Task data

•••••

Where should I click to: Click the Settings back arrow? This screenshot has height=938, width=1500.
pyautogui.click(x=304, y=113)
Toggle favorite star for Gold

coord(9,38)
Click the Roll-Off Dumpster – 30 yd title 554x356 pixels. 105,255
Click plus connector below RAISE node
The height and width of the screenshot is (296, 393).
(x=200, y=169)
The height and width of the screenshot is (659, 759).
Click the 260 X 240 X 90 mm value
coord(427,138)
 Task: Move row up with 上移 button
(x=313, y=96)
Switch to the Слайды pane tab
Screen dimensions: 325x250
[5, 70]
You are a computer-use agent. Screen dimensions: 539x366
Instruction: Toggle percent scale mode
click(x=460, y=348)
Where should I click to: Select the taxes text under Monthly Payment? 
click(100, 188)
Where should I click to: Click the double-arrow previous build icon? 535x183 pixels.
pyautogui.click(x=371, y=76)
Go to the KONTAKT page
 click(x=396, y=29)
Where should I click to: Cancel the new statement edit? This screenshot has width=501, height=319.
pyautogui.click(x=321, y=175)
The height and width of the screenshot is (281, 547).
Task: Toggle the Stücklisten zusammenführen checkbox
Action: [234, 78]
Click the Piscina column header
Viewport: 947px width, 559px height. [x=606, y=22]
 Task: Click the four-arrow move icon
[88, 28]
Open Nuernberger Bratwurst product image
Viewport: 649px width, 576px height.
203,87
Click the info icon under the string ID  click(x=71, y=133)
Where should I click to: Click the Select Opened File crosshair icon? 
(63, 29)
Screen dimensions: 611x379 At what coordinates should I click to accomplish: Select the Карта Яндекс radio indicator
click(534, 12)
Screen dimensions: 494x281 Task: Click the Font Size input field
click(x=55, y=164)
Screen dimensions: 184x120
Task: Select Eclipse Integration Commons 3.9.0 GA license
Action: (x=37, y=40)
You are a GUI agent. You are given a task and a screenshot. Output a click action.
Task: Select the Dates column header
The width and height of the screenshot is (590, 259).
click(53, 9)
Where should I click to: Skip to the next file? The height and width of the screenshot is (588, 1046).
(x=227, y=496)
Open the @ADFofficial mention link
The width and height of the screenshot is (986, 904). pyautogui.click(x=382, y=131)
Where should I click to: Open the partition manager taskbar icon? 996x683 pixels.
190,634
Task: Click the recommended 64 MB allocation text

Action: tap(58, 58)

•••••

Required action
Going line by line, copy the data above exactly.

Your solution
Where should I click to: Click the Settings back arrow? This screenshot has height=938, width=1500.
pyautogui.click(x=304, y=113)
Toggle favorite star for Gold

coord(9,38)
Click the Roll-Off Dumpster – 30 yd title 554x356 pixels. 105,255
Click plus connector below RAISE node
The height and width of the screenshot is (296, 393).
(x=200, y=169)
The height and width of the screenshot is (659, 759).
Click the 260 X 240 X 90 mm value
coord(427,138)
 Task: Move row up with 上移 button
(x=313, y=96)
Switch to the Слайды pane tab
Screen dimensions: 325x250
[5, 70]
You are a computer-use agent. Screen dimensions: 539x366
Instruction: Toggle percent scale mode
click(x=460, y=348)
Where should I click to: Select the taxes text under Monthly Payment? 
click(100, 188)
Where should I click to: Click the double-arrow previous build icon? 535x183 pixels.
pyautogui.click(x=371, y=76)
Go to the KONTAKT page
 click(x=396, y=29)
Where should I click to: Cancel the new statement edit? This screenshot has width=501, height=319.
pyautogui.click(x=321, y=175)
The height and width of the screenshot is (281, 547).
Task: Toggle the Stücklisten zusammenführen checkbox
Action: [234, 78]
Click the Piscina column header
Viewport: 947px width, 559px height. [x=606, y=22]
 Task: Click the four-arrow move icon
[88, 28]
Open Nuernberger Bratwurst product image
Viewport: 649px width, 576px height.
203,87
Click the info icon under the string ID  click(x=71, y=133)
Where should I click to: Click the Select Opened File crosshair icon? 
(63, 29)
Screen dimensions: 611x379 At what coordinates should I click to accomplish: Select the Карта Яндекс radio indicator
click(534, 12)
Screen dimensions: 494x281 Task: Click the Font Size input field
click(x=55, y=164)
Screen dimensions: 184x120
Task: Select Eclipse Integration Commons 3.9.0 GA license
Action: (x=37, y=40)
You are a GUI agent. You are given a task and a screenshot. Output a click action.
Task: Select the Dates column header
The width and height of the screenshot is (590, 259).
click(53, 9)
Where should I click to: Skip to the next file? The height and width of the screenshot is (588, 1046).
(x=227, y=496)
Open the @ADFofficial mention link
The width and height of the screenshot is (986, 904). pyautogui.click(x=382, y=131)
Where should I click to: Open the partition manager taskbar icon? 996x683 pixels.
190,634
Task: Click the recommended 64 MB allocation text

Action: tap(58, 58)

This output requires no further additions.